Oireachtas Joint and Select Committees

Wednesday, 14 June 2023

Joint Oireachtas Committee on Health

Implementation of Sláintecare Reforms: Department of Health and HSE (Resumed)

Mr. Shaun Flanagan:

Effectively the Keane report boiled down to the fact that it is very challenging to award medical cards on anything other than a means basis with discretionary awards because - this wording may sound clumsy so I apologise if it does - the alternative almost involves asking who is in the worst case position vis-à-visdifferent conditions. My memory of the Keane report was that it almost advised against awarding cards on the basis of medical conditions and felt that notwithstanding all its challenges, means testing was ultimately a reasonably fair approach. Means testing is fairly intrusive. We recognise that it is not a pleasant process for anyone to go through. We try to make it as fair and compassionate as we can. In the round, it comes down to means testing being probably the fairest approach. I am a pharmacist by training and my understanding is that a lot of health issues are related to people in lower socioeconomic groups who have less income so there is an alignment. You are targeting medical cards towards the communities that need them most.
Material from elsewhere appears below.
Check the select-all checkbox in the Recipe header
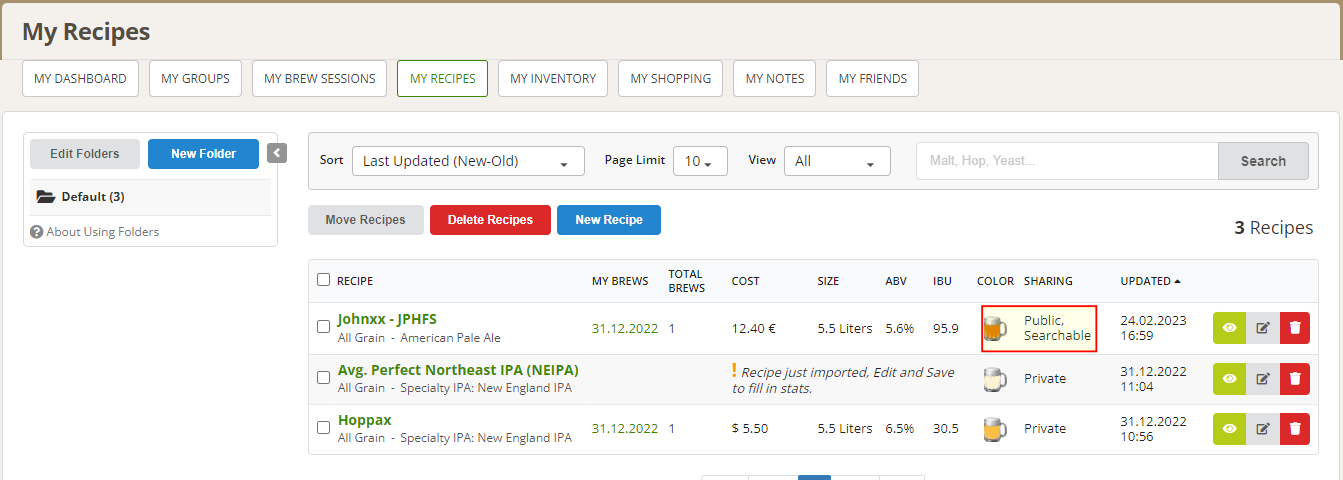This screenshot has height=480, width=1343. [323, 280]
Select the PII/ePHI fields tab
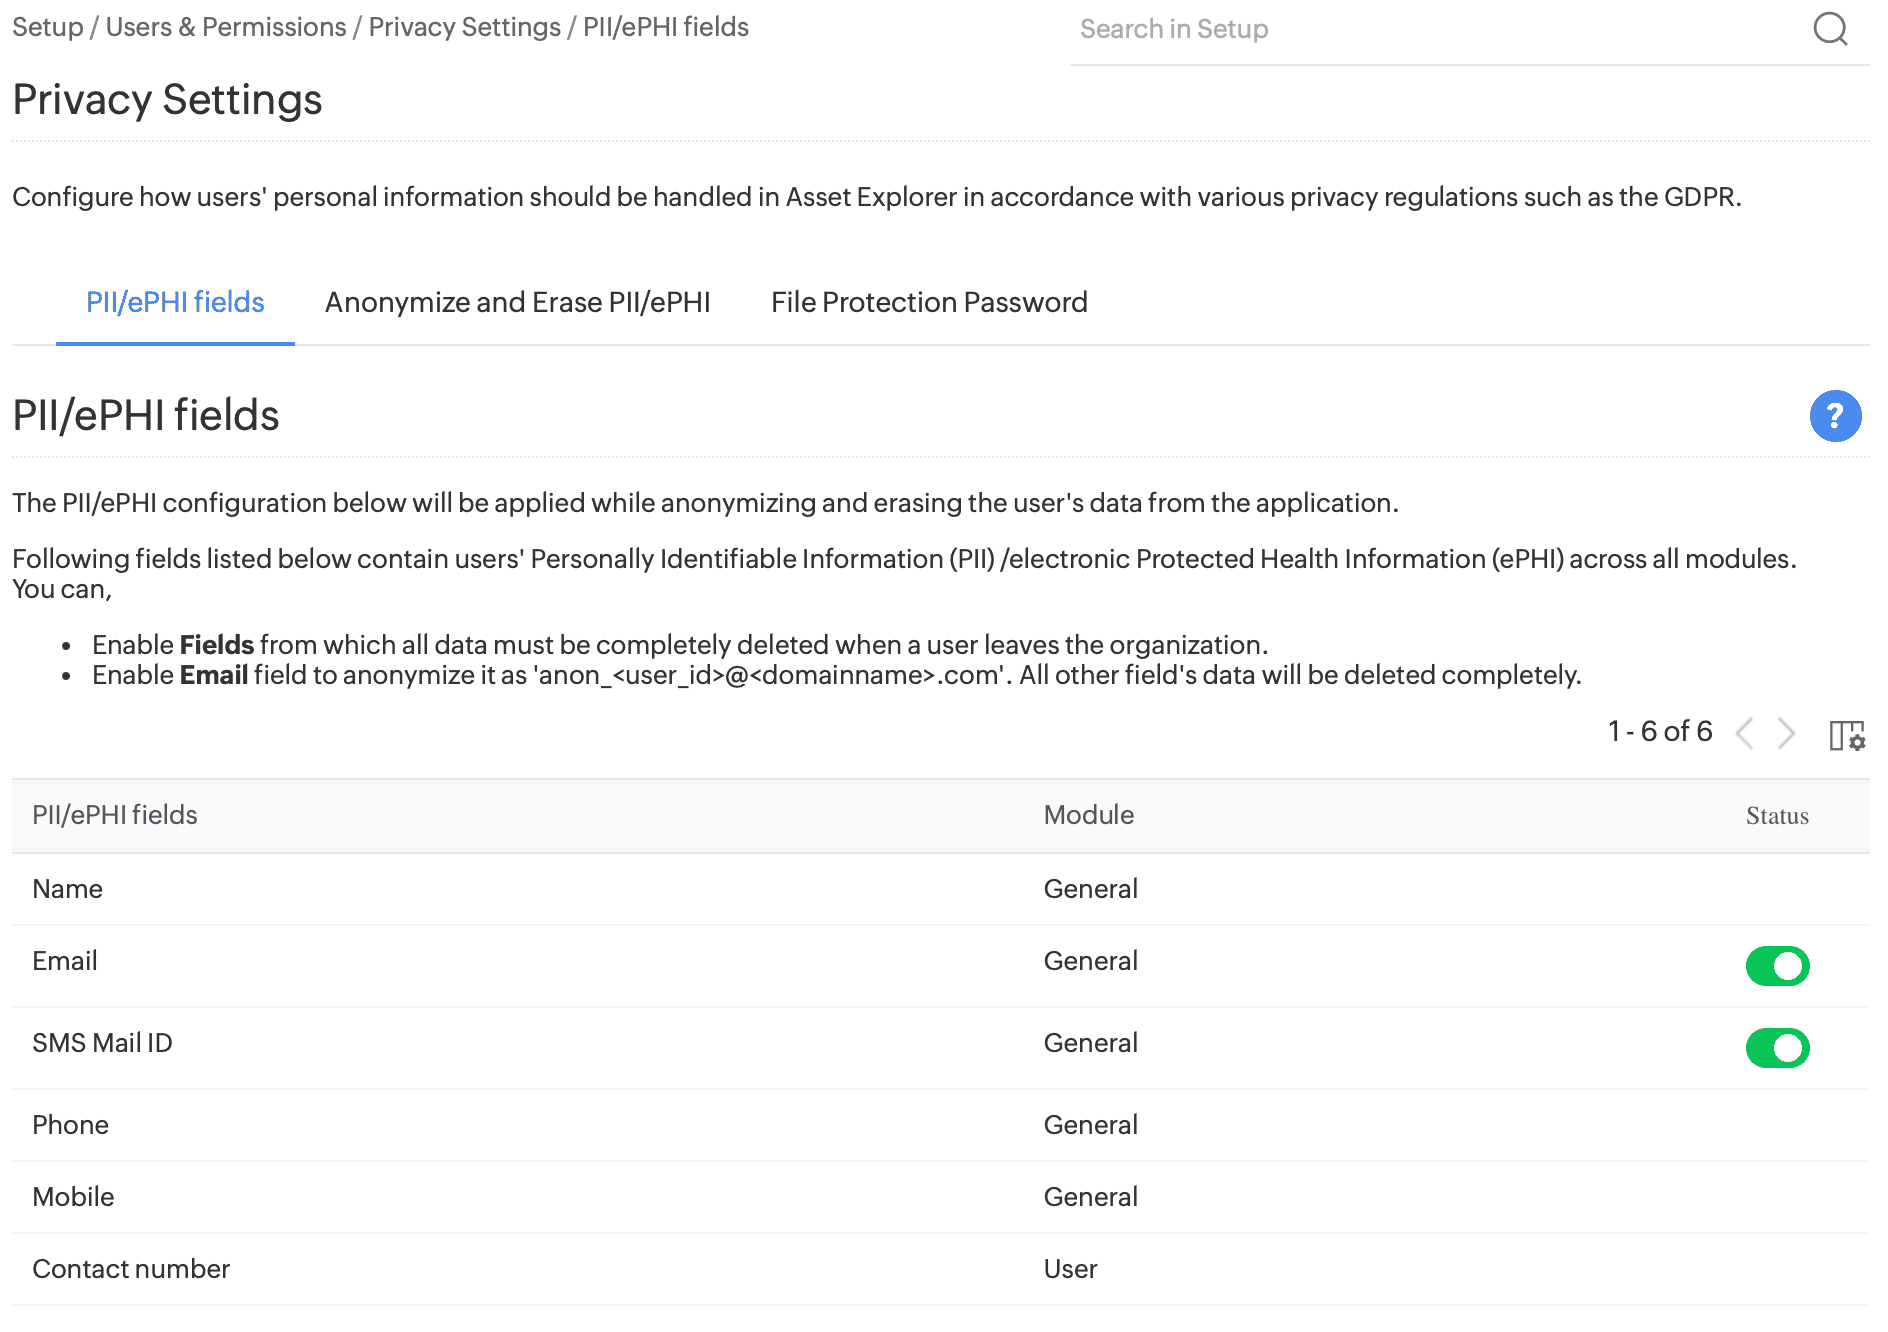 coord(175,302)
Since then, we have tried to make the discretionary part of it more sensitive and take learnings from the Keane report. There have been three clinical advisory groups since then. We have a communications working group that works with stakeholders such as Citizens Information, the Irish Hospice Foundation and the Irish Cancer Society and we try to listen to what people are telling us. The regional health forums play a part as do engagements here. We try to improve and standardise some of the discretionary bits. We have developed a burden of illness questionnaire that enables us to capture costs that may not be as obvious on the initial medical card application form. It allows us to find those people who really should have a medical card where it is not as clear during the first look at their income and outgoings so we try to standardise our burden of illness process around that.